* _PROVIDED TEXT_
— Start —

It's similar to the phenomenon I've noticed in different screen and stage adaptations of fairy tales. For example, the way some versions of Cinderella are about the value of kindness, others are about never losing hope in the face of adversity, others about an outcast finding acceptance and love, others about an abuse victim discovering her own self-worth and inner strength, etc.
I suppose A Christmas Carol is a modern literary fairy tale, so it's no surprise that different adaptations find very different meanings in it.
For example:
Alastair Sim's 1951 Scrooge was once a good-hearted young idealist, but due to various external factors – his lonely childhood, his beloved sister Fan's death, the corrupt Mr. Jorkin replacing Fezziwig as his employer and mentor, and finally the loss of his fiancée Alice – he gradually came to view the world as a "hard and cruel place." So he steeled himself against it by turning cold and ruthless. The ghosts' job is to show him that the world isn't as cruel as he thinks it is; to remind him of all the kind, caring people both from his past and in his present, and to show him that kindness is the real solution to human suffering, while hardening himself has only caused and will cause more suffering, both for others and for himself.
Albert Finney's 1970 musical Scrooge is less icy than Sim's and more of a bitter, misanthropic workaholic who's forgotten how to appreciate the joys of living. Due to his lonely, awkward youth and the shattering loss of his fiancée Isabel, he declares "I hate life because life hates me!" and regards other people as leeches and fools, while seeing himself as a fine, upstanding gentleman forced to put up with them. The ghosts' job is to snap him out of his self-delusion and self-pity, and to teach him to joyfully live life to the fullest – which includes spreading kindness and cheer to others as well as enjoying himself – while he still can. A sharp reminder of his own mortality ensures that he learns the lesson.

— End —

* _EXERCISE REQUIREMENTS_
1/ Quote the Christmas Carol passage between "Albert Finney's 1970" and "learns the lesson.", inclusive.
2/ Answer these questions from the Christmas Carol passage:
(a) Which fairy tale does it use to show how adaptations find different meanings?
(b) In the 1951 version with Alastair Sim, who replaces Fezziwig as Scrooge's employer and mentor?
(c) What is the name of Scrooge's fiancée in Albert Finney's 1970 musical?
The data that follows comes from a separate source.

* _PROVIDED RECORDS_

— Start —

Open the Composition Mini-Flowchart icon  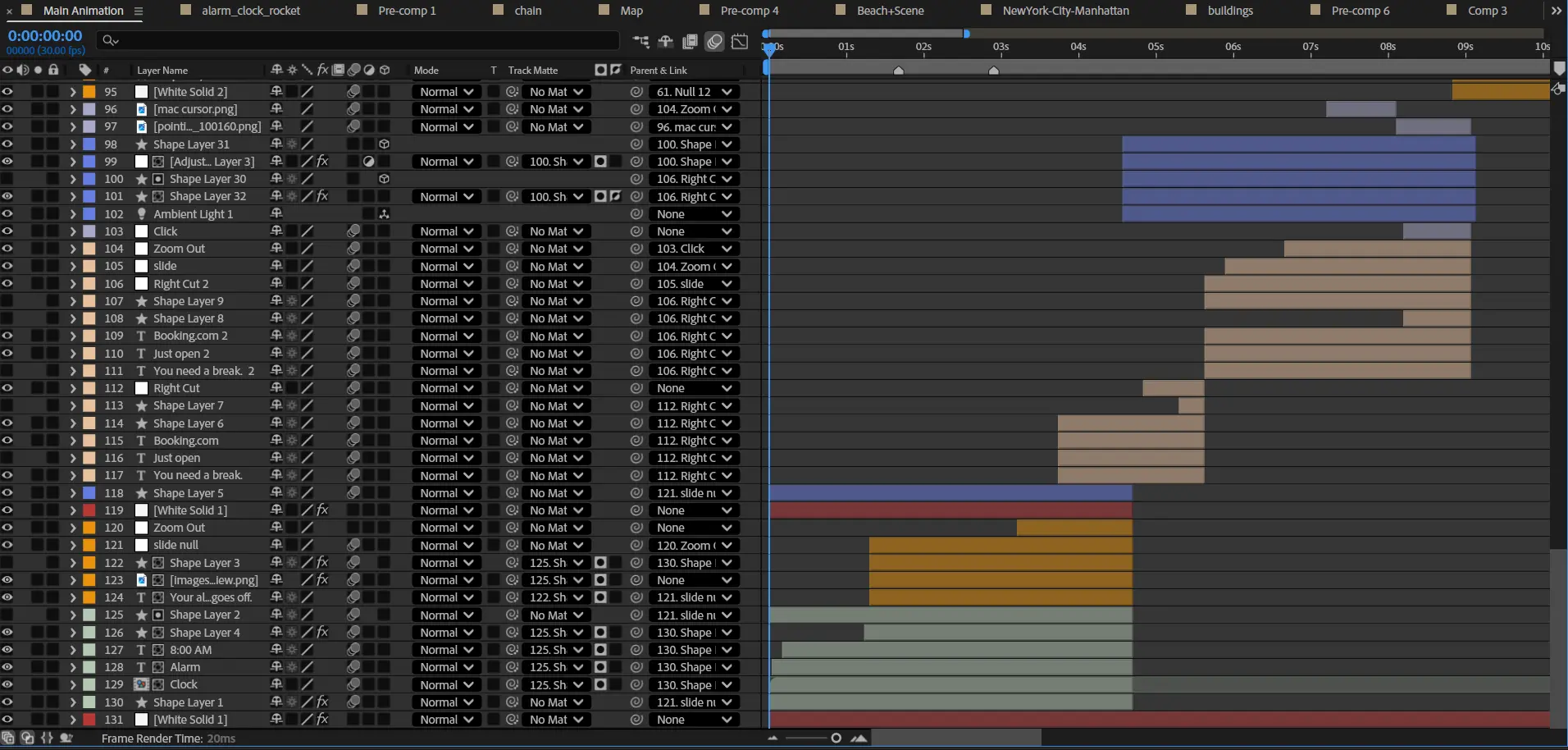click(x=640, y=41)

— End —
— Start —

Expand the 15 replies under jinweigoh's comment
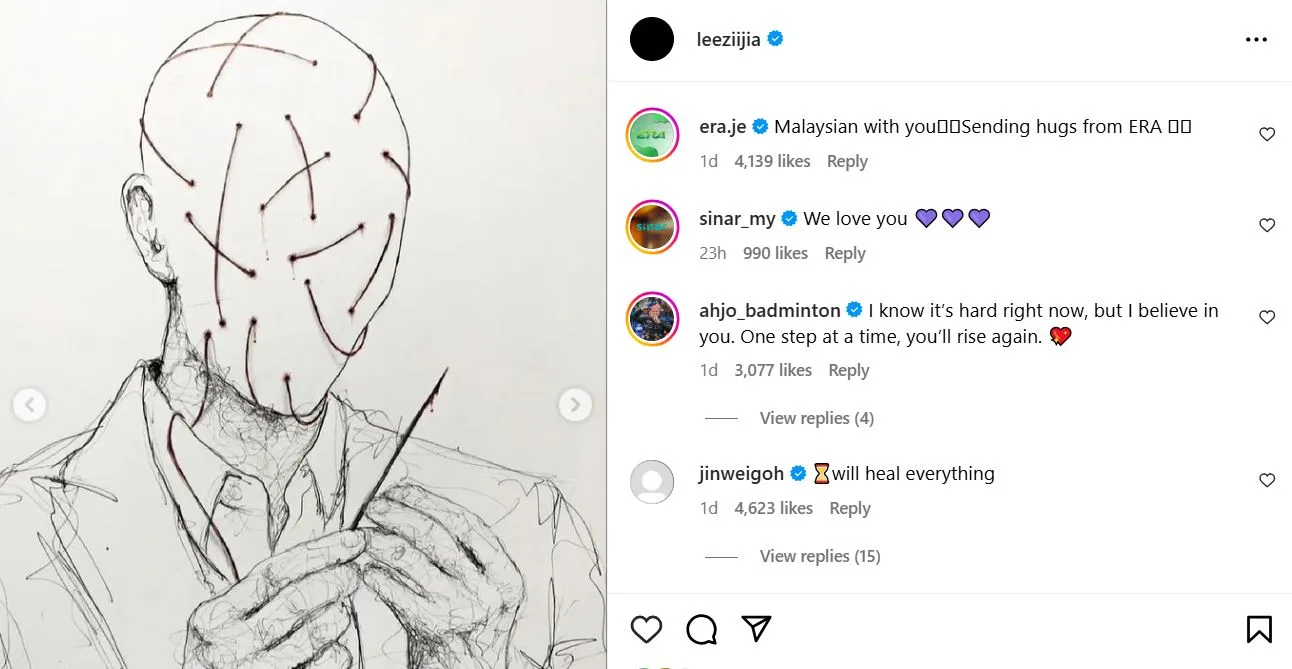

— End —
— Start —

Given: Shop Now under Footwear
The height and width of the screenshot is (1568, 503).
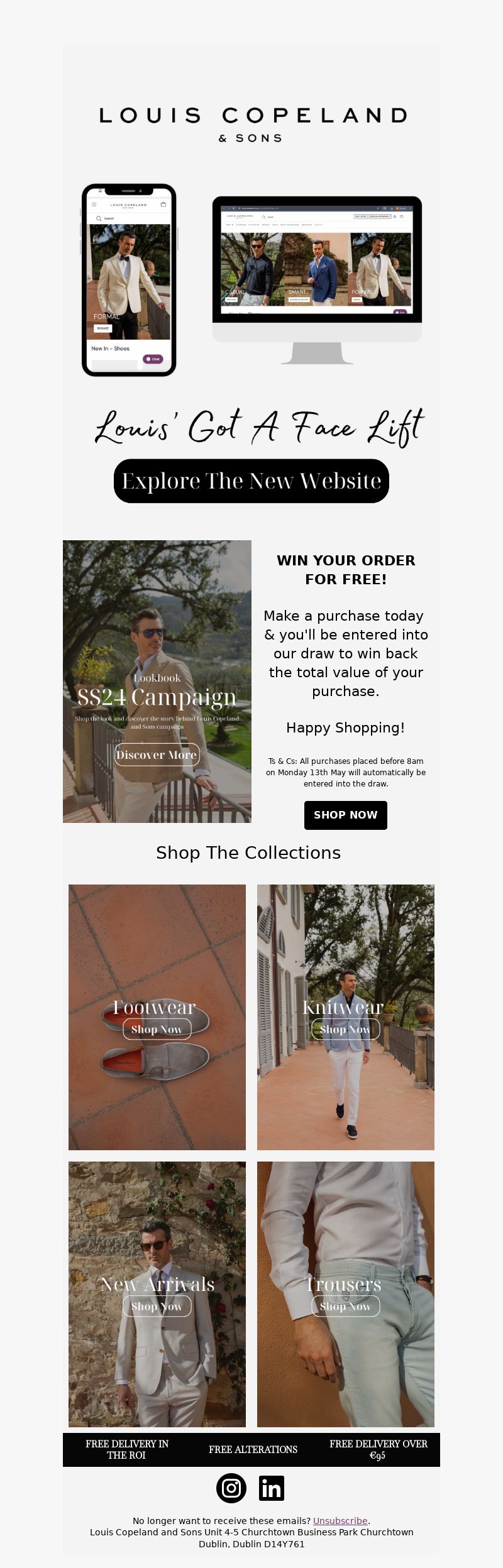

— End —

* _WORKED SOLUTIONS_
1/
Albert Finney's 1970 musical Scrooge is less icy than Sim's and more of a bitter, misanthropic workaholic who's forgotten how to appreciate the joys of living. Due to his lonely, awkward youth and the shattering loss of his fiancée Isabel, he declares "I hate life because life hates me!" and regards other people as leeches and fools, while seeing himself as a fine, upstanding gentleman forced to put up with them. The ghosts' job is to snap him out of his self-delusion and self-pity, and to teach him to joyfully live life to the fullest – which includes spreading kindness and cheer to others as well as enjoying himself – while he still can. A sharp reminder of his own mortality ensures that he learns the lesson.

2/
(a) Cinderella
(b) Mr. Jorkin
(c) Isabel